Exercise
Pick out every line in the data below that contains the word "toolbar", and copy each of those lines.

--- Begin Material provided ---

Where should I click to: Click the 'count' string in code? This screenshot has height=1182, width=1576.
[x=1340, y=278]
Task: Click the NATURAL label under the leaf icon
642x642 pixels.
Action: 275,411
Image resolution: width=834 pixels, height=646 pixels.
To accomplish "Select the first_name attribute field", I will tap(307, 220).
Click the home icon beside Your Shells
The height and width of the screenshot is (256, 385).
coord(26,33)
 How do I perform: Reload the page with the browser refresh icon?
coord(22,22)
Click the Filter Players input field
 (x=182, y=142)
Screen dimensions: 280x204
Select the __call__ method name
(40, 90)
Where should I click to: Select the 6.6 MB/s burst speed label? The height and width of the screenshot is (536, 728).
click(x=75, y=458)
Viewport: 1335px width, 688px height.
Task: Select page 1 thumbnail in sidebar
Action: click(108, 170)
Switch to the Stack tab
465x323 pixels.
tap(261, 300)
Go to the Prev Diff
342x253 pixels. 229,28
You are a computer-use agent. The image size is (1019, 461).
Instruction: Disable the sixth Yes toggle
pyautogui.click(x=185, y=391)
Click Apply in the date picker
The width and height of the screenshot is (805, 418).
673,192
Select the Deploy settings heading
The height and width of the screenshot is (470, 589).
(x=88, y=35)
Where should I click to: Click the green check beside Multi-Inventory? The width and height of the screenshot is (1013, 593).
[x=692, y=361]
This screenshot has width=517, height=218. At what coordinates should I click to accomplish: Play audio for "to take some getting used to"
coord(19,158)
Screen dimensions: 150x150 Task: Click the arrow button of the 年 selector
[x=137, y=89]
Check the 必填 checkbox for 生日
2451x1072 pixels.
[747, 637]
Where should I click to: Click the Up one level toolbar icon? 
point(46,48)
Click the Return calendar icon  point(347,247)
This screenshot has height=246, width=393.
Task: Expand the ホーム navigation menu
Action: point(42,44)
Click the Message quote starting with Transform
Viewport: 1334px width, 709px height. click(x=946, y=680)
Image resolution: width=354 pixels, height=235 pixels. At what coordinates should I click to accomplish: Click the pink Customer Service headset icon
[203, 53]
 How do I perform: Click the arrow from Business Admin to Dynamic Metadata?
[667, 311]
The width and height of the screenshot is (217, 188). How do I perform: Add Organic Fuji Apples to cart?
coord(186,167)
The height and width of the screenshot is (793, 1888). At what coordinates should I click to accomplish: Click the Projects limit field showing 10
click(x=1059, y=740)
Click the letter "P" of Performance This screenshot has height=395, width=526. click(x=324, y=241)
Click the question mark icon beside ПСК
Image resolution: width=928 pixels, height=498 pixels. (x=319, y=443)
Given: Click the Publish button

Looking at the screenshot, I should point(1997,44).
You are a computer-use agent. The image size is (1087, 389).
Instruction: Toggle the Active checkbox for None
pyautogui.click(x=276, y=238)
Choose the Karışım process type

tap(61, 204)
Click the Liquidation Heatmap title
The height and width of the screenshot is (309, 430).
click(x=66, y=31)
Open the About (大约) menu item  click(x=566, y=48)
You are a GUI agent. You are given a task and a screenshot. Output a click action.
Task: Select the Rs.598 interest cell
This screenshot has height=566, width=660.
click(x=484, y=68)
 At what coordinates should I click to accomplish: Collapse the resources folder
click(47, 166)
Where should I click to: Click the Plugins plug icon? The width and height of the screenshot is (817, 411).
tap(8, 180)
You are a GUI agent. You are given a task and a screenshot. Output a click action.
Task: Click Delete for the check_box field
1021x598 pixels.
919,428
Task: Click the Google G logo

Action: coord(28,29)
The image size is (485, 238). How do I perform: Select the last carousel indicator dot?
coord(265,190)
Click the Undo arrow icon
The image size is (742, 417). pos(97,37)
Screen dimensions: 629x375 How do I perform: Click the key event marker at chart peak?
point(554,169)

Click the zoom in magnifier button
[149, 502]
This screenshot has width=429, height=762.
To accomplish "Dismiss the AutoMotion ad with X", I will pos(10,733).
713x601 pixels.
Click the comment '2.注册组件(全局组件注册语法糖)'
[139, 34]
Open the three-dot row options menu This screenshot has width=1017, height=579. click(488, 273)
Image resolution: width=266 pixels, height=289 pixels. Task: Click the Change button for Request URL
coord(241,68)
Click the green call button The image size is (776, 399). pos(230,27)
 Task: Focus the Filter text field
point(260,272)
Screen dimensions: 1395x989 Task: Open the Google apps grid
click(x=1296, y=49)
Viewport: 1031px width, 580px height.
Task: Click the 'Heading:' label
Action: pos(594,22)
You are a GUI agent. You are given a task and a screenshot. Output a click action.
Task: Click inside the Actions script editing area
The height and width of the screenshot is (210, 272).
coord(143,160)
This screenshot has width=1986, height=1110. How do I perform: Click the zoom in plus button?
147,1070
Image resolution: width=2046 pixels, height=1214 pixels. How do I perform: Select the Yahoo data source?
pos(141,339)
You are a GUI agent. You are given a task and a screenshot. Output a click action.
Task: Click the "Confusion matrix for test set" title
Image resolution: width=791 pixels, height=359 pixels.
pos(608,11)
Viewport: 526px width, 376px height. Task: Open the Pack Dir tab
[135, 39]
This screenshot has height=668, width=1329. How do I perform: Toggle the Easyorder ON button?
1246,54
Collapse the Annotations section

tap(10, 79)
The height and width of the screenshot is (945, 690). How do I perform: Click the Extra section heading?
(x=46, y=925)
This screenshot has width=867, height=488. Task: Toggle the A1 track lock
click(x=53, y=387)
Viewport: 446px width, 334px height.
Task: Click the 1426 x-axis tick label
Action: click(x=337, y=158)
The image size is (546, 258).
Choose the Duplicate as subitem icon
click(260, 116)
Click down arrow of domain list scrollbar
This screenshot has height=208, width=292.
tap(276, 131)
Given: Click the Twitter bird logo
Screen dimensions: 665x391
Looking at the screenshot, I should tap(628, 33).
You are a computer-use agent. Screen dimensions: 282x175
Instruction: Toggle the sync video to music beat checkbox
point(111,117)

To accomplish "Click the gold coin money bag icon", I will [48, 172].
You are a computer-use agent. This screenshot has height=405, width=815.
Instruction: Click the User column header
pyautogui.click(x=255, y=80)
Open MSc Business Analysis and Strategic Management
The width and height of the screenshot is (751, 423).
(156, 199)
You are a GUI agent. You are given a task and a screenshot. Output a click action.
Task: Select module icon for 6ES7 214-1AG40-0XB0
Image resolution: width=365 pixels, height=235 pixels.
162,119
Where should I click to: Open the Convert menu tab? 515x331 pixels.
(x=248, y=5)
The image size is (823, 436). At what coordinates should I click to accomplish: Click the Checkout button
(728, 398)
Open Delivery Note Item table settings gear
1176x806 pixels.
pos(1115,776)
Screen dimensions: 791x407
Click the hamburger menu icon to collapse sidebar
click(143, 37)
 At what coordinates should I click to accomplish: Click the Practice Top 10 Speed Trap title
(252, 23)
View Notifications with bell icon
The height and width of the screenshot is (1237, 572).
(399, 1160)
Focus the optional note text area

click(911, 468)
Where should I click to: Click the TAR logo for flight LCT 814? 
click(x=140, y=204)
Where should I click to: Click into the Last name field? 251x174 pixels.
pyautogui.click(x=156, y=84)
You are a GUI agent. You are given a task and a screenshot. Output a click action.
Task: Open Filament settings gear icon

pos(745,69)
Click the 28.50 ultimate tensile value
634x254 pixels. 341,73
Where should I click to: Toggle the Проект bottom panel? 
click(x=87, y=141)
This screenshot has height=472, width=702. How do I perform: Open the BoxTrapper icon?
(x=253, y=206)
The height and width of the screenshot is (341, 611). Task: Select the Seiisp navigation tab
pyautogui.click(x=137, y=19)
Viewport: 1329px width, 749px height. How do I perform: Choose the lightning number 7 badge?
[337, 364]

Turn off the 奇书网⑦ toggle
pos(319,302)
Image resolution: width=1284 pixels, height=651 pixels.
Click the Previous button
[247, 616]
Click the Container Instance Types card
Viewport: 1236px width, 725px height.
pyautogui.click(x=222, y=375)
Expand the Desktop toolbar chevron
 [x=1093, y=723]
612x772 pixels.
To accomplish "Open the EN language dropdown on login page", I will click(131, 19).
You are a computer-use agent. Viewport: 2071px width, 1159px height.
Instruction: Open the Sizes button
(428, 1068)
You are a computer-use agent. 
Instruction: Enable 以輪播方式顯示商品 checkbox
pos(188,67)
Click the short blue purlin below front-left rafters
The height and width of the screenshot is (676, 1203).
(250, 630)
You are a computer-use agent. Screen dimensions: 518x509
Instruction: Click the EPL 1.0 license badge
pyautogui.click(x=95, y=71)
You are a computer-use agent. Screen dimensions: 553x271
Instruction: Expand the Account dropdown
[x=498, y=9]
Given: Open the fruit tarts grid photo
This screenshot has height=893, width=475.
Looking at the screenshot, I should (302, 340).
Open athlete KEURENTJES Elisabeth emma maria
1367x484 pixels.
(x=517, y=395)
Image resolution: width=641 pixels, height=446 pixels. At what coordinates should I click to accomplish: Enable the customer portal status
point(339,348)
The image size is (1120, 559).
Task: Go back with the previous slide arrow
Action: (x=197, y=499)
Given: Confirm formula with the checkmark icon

--- End Material provided ---

Exercise solution
Where should I click to: Click the Up one level toolbar icon? 
Expand the Desktop toolbar chevron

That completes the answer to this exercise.